Santuario de Yasukuni

Qu'est-ce que le sanctuaire Yasukuni et pourquoi déclenche-t-il la confrontation historique entre la Chine et le Japon ?

Pékin et Tokyo s'affrontent à nouveau diplomatiquement après que le Premier ministre japonais Sanae Takaichi a organisé une offrande au sanctuaire Yasukuni. Mais pourquoi un espace religieux au cœur du Japon est-il capable de menacer la stabilité régionale chaque printemps ?

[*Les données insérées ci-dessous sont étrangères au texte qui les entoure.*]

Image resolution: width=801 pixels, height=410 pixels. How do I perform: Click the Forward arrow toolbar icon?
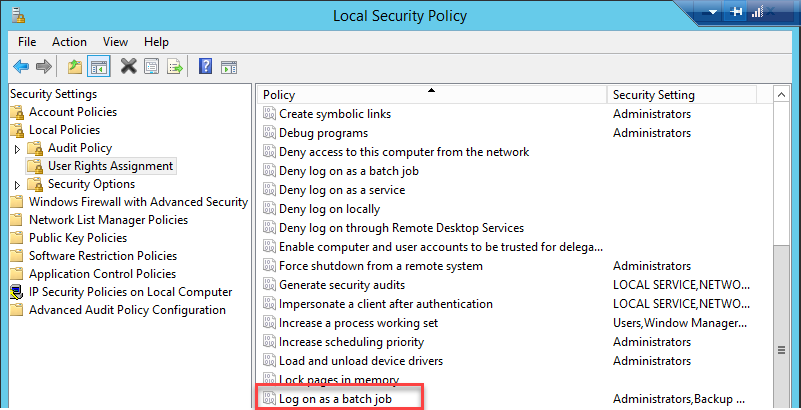tap(43, 67)
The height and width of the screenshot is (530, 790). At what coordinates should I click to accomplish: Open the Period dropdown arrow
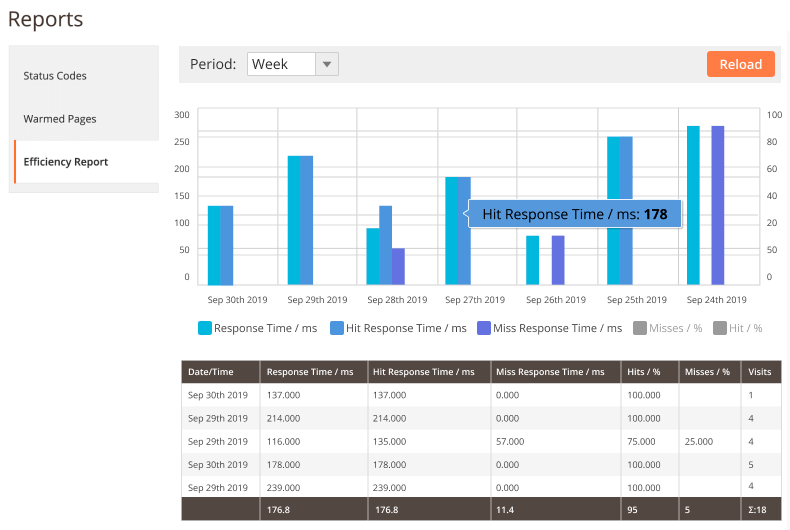327,64
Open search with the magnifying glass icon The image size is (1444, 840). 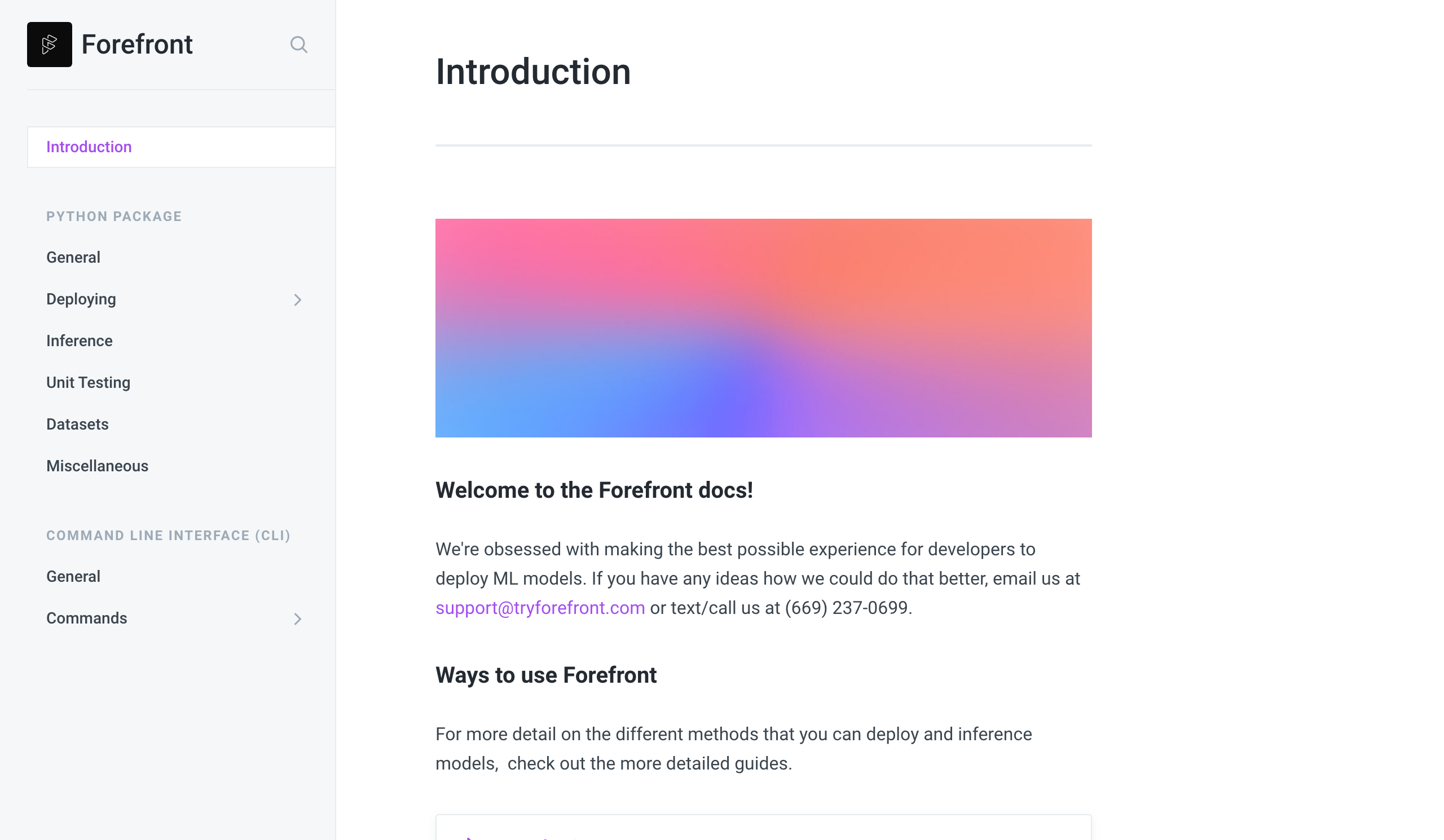click(x=298, y=45)
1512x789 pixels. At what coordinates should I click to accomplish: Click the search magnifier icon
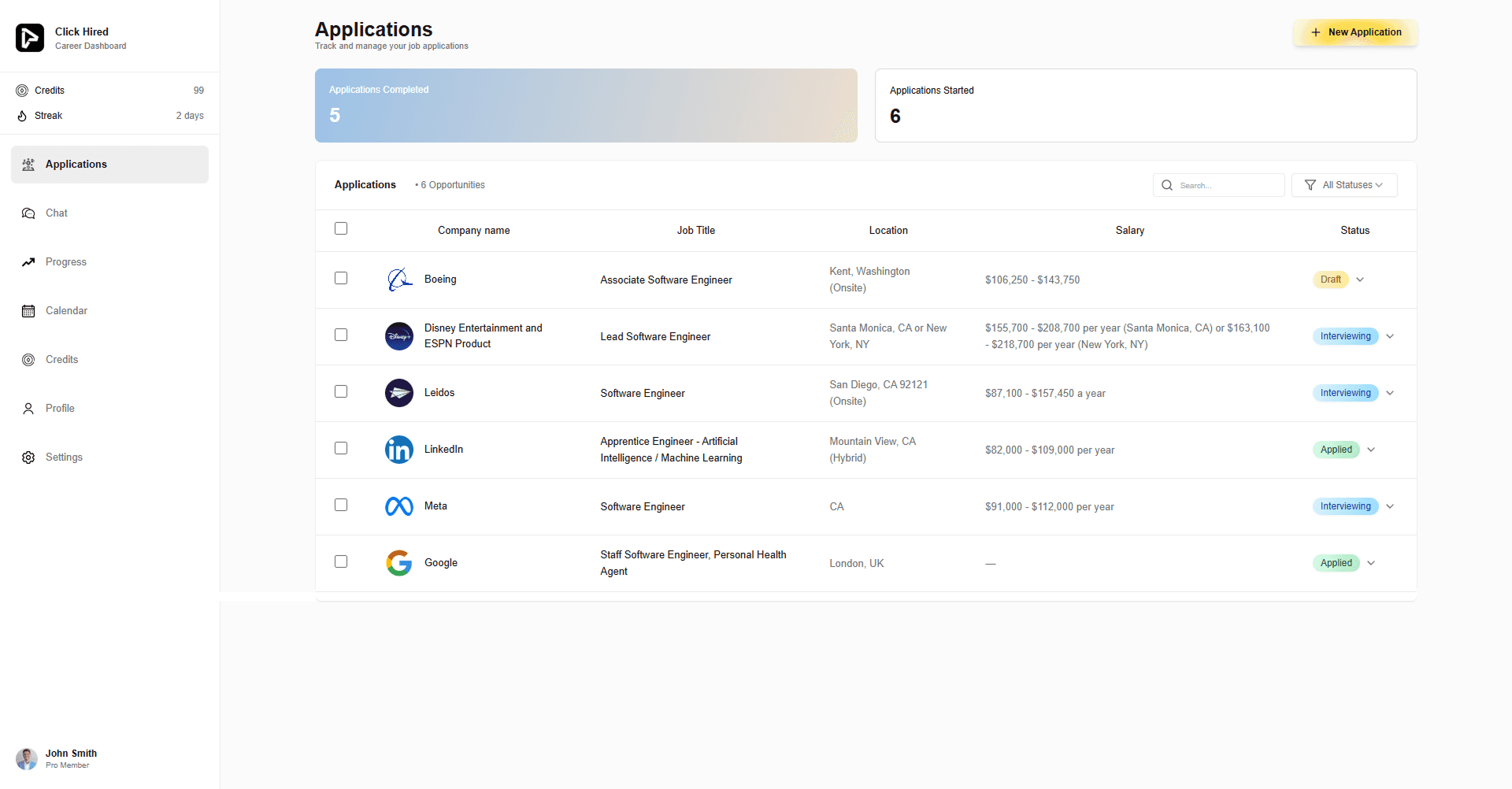point(1167,184)
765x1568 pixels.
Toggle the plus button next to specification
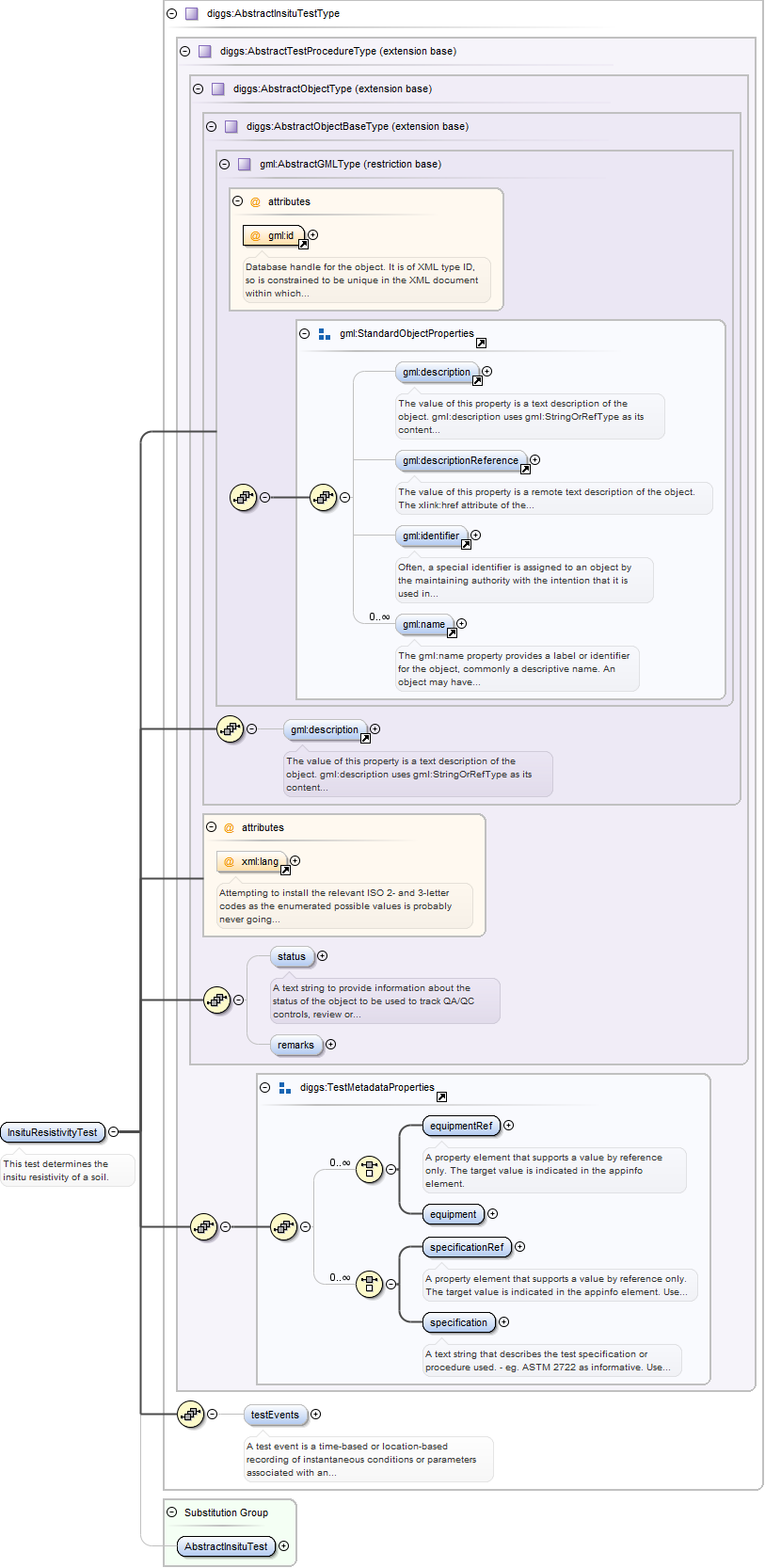click(x=503, y=1322)
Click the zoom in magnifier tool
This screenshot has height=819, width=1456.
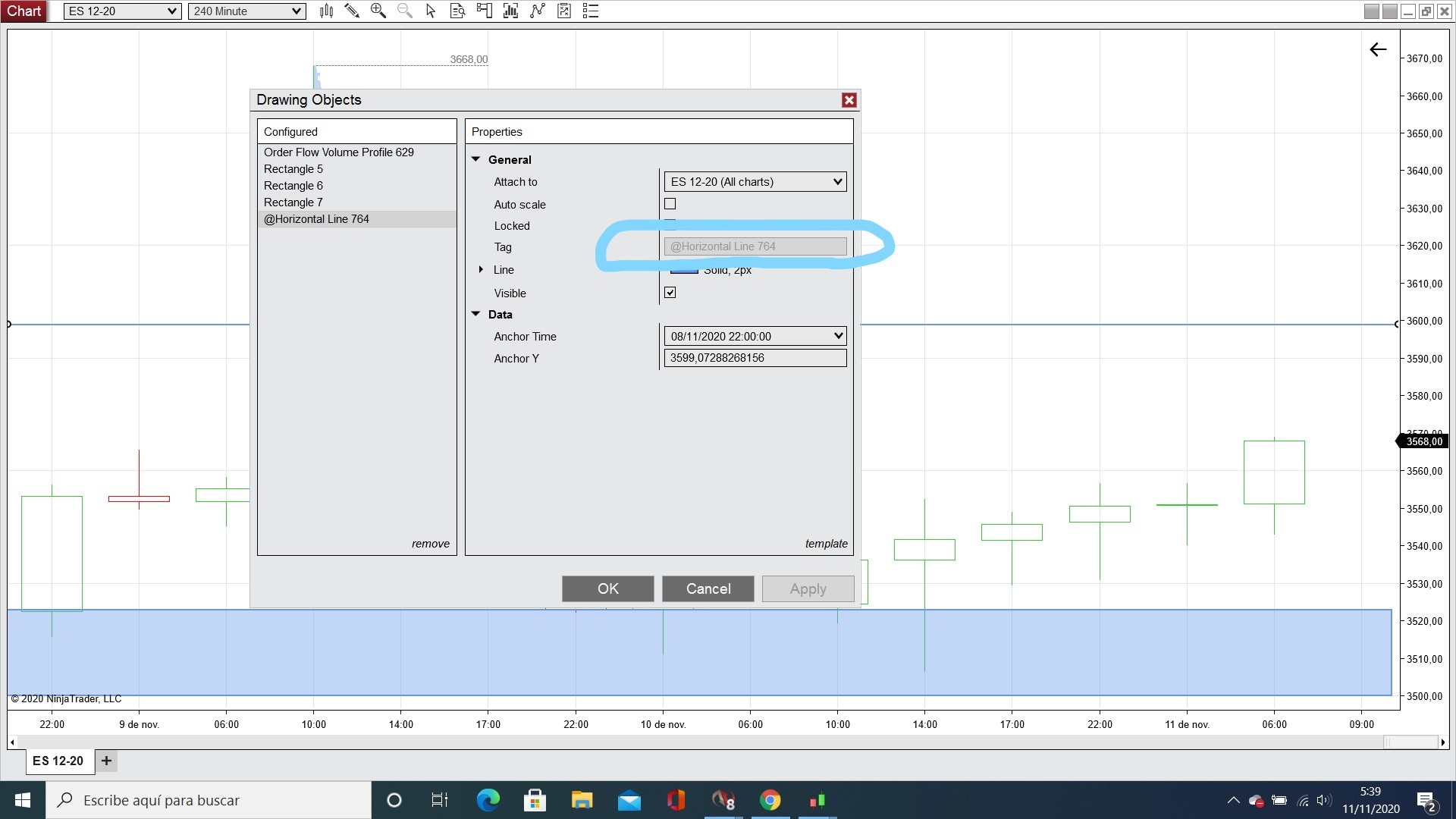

La « Tombe du Soldat inconnu » au Japon

Fondé en 1869 sur ordre de l'empereur Meiji, le sanctuaire Yasukuni (dont le nom signifie « Pays en paix ») est un site dédié aux âmes des guerriers morts au service de l'empereur du Japon. L'idée du sanctuaire était de créer un lieu de culte national, comme en témoignent les propos du souverain :

« Vous vous êtes sacrifiés pour apporter la paix dans votre pays. Ce sanctuaire a été créé pour invoquer vos esprits (…) vous pouvez être sûr que nous continuerons à offrir des prières pour vos esprits pour toujours. » (Pye 2003, p. 52)

Contrairement à un cimetière conventionnel, à Yasukuni, on pense que les âmes des morts deviennent kami (divinités) protecteurs de la nation. Dans ses archives, il y a plus de 2,4 millions de noms, parmi lesquels figurent des soldats des guerres. boshin (XIXe siècle) jusqu'à la Seconde Guerre mondiale (1939-1945), en passant par les infirmiers et les civils.

La polémique

La controverse autour du site religieux commence à la même période de la Seconde Guerre mondiale, lorsque l'administration du sanctuaire était aux mains de l'armée et de la marine impériales jusqu'à la fin du conflit. En fait, pendant la guerre, il était normal que les pilotes kamikaze (pilotes d’avions suicides) ont dit au revoir à leurs compagnons d’armes en disant : «Rendez-vous à Yasukuni» (O'Dwyer 2010, p. 150).

Malgré ce genre de détails, jusqu’au milieu des années 70, l’espace ne suscitait pas de tensions palpables. Cependant, tout a changé en 1978, lorsque le grand prêtre du sanctuaire a secrètement décidé d'inclure 14 criminels de guerre de classe A dans les rites de consécration. Ces hommes, jugés par les tribunaux de Tokyo après la Seconde Guerre mondiale, furent les architectes de l’invasion de la Chine et de l’occupation d’une grande partie de l’Asie. Parmi eux se trouve Hideki Tojo, le premier ministre qui a ordonné l’attaque de Pearl Harbor, parmi d’autres hommes politiques et soldats japonais de l’époque. La raison de sa consécration était le rejet qu'éprouvait le prêtre Matsudaira Nagayoshi à l'égard de la légitimité du tribunal du procès de Tokyo, puisqu'il avait été lieutenant dans l'armée impériale (Killmeier et Chiba 2010, p. 336).

C’est pour cette série de raisons que, lorsqu’un homme politique japonais rend hommage à Yasukuni, à la Chine et à la Corée du Sud, il n’honore pas les simples soldats ; valide la mémoire des hommes qui ont supervisé les massacres, les expériences humaines et l’esclavage sexuel.

Néomilitarisme japonais

Cette tension s’est maintenue au fil du temps et la preuve en est les récentes plaintes de l’administration chinoise, qui revêtent aujourd’hui une nouvelle nuance. Le porte-parole chinois Guo Jiakun a lié l'offre de Takaichi à la politique actuelle du Japon : un Japon qui augmente son budget militaire et remet en question sa Constitution pacifiste. Pour Pékin, ce qui se passe à Yasukuni n’est pas considéré comme un rite religieux, mais comme une apologie du réarmement du pays du soleil levant.

Que le Japon honore son passé impérial en déployant des missiles à portée intermédiaire, pour le diplomate chinois, n’est pas une coïncidence, mais un message politique. « Oublier l'histoire équivaut à une trahison », a déclaré le ministère chinois des Affaires étrangères.